Kariakoo Market Corporation (Board of Directors) Regulations, 1975

Government Notice 193 of 1975

  • Published in Tanzania Government Gazette
  • Commenced
  • [This is the version of this document at 31 July 2002.]
  • [Note: This legislation was revised and consolidated as at 31 July 2002 and 30 November 2019 by the Attorney General's Office, in compliance with the Laws Revision Act No. 7 of 1994, the Revised Laws and Annual Revision Act (Chapter 356 (R.L.)), and the Interpretation of Laws and General Clauses Act No. 30 of 1972. All subsequent amendments have been researched and applied by Laws.Africa for TANZLII.]
[Section 5(6)]

1. Short title

These Regulations may be cited as the Kariakoo Market Corporation (Board of Directors) Regulations.

2. Interpretation

In these Regulations, unless the context otherwise requires—"Act" mean the Kariakoo Market Corporation Act 1;1Cap. 132"Board" means the Board of Directors established under section 5 of the Act;"Minister" means the Minister for the time being responsible for regional administration.

3. Tenure of office

(1)A member of the Board shall unless, the appointment is revoked or otherwise ceases to be a member, hold office for such period as may be specified in the terms of appointment or if no period is so specified, for a period of two years from the date of appointment and, may be eligible for reappointment.
(2)If any member of the Board is, without the permission of the Board, absent from more than three consecutive meetings of the Board, that member shall, unless the Minister otherwise directs, cease to be a member.

4. Resignation

A member of the Board may at any time resign by giving notice in writing to the Minister and from the date specified in the notice or, if no date is specified, from the date of the receipt by the Minister of the notice, the member shall cease to be a member.

5. Meetings

(1)The Board shall meet at least once every six months and at such other times as may be necessary or expedient for the transaction of its business.
(2)All meetings of the Board shall be convened by the Chairman or, in his absence from the United Republic or inability to act by the deputy chairman, who shall appoint a suitable time, place and date for the holding of each meeting.
(3)The Chairman or in his absence the deputy chairman shall preside at the meetings of the Board and in the absence of both the Chairman and deputy chairman from a meeting, the members present shall elect one of their number to be the chairman of that meeting.

6. Procedure at meetings

(1)The quorum necessary for any meeting of the Board shall be such number, being not less than three, as the Board may determine.
(2)All acts, matters and things, authorised to be done by the Board shall be decided by a resolution at a meeting of the Board at which a quorum is present.
(3)Subject to paragraph (2), a decision of the majority of the members present and voting at a meeting of the Board shall be deemed to be a decision of the Board.
(4)Every member of the Board shall have one vote and in the event of an equality of votes, the chairman of the meeting shall have a second or a casting vote, in addition to the deliberative vote.
(5)Notwithstanding the provisions of paragraph (2) of this regulation, where the Chairman or, in his absence from the United Republic or inability to act, the deputy chairman, so directs, a decision may be made by the Board without a meeting by circulation of the relevant papers among all the members and the expression in writing of their views, but any member shall be entitled to require that any such decision shall be deferred until the subject matter is considered at a meeting of the Board.

7. Minutes

Minutes of each meeting of the Board shall be kept and shall be submitted to the Board at its next meeting and if confirmed by the members, shall be signed by the chairman of the meeting.

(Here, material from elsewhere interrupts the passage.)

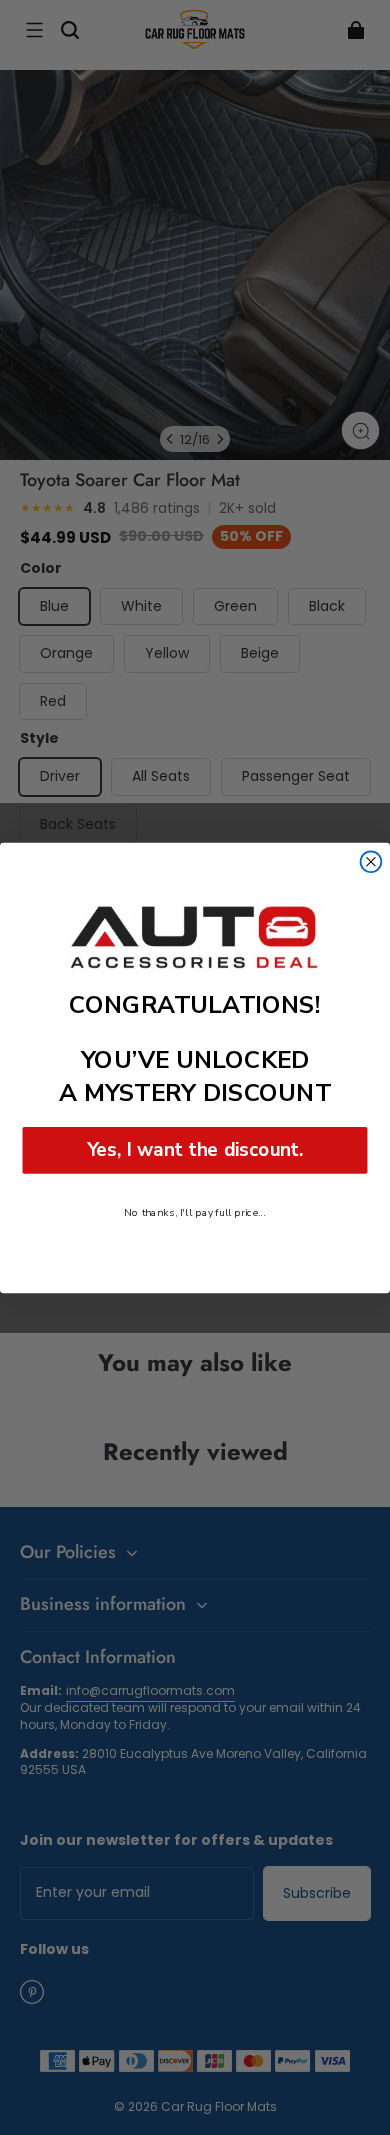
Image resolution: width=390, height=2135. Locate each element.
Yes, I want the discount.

8. Duty to declare interest

If a member of the Board has any pecuniary interest, direct or indirect, in any contract, proposed contract, project or other matter and is present at a meeting of the Board or a committee of the Board at which the contract, project or other matter is the subject of consideration, the member shall as soon as practicable before such consideration disclose the pecuniary interest and shall not take part in or be present at the consideration or discussion of, or vote on any question with respect to, the contract, project or matter:Provided that contravention of the provisions of this regulations shall not invalidate any decision taken by the Board or, as the case may be, the committee, if the Minister, after due inquiry certifies in writing that having regard to all the circumstances, such decision is not detrimental to the interests of the Corporation.

9. Seal

(1)The seal of the Corporation shall be of such shape, size and form as the Board may determine.
(2)The seal shall not be used except in pursuance of a resolution of the Board and shall be authenticated by the signature of the Chairman of the Board or of the General Manager or by any member of the Board authorised to act in that behalf by the Board.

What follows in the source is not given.